Part of the relevance that comes from size includes the ability to navigate Medicare Advantage plans, whose occasionally labyrinthian paperwork demands make participation by individual SNFs or smaller chains more difficult. But size also works to the plans’ advantage, according to Bain Capital managing director of private equity Devin O’Reilly.

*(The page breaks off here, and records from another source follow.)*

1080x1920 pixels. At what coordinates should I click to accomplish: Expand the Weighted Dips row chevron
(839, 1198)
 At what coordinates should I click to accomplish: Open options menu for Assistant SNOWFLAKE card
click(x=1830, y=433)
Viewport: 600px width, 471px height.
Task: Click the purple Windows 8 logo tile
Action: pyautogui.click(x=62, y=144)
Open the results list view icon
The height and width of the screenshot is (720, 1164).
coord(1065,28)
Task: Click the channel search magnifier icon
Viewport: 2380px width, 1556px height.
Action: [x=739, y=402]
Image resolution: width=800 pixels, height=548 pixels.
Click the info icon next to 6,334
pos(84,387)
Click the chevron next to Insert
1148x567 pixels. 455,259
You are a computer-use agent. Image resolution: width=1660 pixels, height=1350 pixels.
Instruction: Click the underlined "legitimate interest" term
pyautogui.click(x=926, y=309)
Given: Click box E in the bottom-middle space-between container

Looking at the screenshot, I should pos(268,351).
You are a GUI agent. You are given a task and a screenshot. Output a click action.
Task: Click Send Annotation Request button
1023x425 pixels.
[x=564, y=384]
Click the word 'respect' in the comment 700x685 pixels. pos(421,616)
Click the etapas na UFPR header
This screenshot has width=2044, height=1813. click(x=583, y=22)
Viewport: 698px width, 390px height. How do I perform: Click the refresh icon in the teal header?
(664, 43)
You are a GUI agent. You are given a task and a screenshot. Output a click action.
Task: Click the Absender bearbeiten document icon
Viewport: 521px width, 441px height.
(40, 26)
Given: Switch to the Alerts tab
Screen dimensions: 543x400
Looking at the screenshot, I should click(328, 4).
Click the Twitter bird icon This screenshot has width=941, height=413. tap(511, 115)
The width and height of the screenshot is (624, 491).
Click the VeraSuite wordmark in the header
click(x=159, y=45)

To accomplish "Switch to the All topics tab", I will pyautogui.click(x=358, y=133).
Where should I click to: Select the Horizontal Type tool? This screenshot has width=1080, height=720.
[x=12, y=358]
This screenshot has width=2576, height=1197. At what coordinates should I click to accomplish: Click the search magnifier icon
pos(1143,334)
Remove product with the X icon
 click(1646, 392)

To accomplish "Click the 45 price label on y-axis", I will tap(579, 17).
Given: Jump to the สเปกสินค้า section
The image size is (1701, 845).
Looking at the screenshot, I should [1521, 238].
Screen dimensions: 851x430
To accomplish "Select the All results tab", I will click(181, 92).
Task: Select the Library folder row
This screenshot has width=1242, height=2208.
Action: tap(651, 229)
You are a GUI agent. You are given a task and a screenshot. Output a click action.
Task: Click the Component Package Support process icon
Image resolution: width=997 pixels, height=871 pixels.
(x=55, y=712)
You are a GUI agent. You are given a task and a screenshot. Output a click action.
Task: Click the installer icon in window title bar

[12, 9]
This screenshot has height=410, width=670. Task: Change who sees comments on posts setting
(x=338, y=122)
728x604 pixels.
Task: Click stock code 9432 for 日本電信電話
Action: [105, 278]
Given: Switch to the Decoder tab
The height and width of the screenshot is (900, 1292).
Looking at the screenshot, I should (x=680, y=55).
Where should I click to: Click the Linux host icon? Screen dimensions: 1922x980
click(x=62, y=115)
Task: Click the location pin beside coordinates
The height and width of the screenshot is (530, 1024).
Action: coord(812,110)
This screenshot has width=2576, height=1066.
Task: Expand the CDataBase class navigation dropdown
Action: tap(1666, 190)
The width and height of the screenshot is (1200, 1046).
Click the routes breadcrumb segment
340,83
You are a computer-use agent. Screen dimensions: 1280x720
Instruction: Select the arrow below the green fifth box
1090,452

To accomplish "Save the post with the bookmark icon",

“In order to be relevant to large payer organizations, I do think you need to have some geographic diversity, and so in order to do some of the more complex risk-sharing, partnering, etc., you have to be big enough to matter,” O’Reilly said. “And so you could be be very big in a particular geography, or you could have a few markets that are relevant to a particular payer.”
Jim Pieri, portfolio manager at BlueMountain Capital Management — which entered into a joint venture to purchase Kindred’s skilled nursing assets last year — contrasted the need for scale in SNFs to the senior living industry, which he characterized as the least likely to be affected by consolidation.
“It’s a local game, and it’s about the quality of the physical plant, the quality of the location,” Pieri said of senior housing. “Most importantly the quality of the people there, and the services.”
By contrast, the more highly fragmented home health and hospice industry is ripe for consolidation, in Pieri’s view, with the potential for expense savings that come with shared internal services.
That leaves SNFs somewhere in the middle, with the regional operators that have “next-gen” operating models swooping in to take over from the struggling major chains.
Even as Pieri predicted that skilled nursing and other operators will eventually return to consolidation mode over time, he pointed out the ways in which the mega-chains have created today’s current strained landscape.
“The top eight to 10 guys are getting smaller. They all got too big, and they’re getting levered, and the people who work there are not engaged,” Pieri said. “Their insurance costs are too high, and the buildings are neglected. And they don’t coordinate anything. They’re getting pushed into the regional guys, and the regional guys are getting bigger.”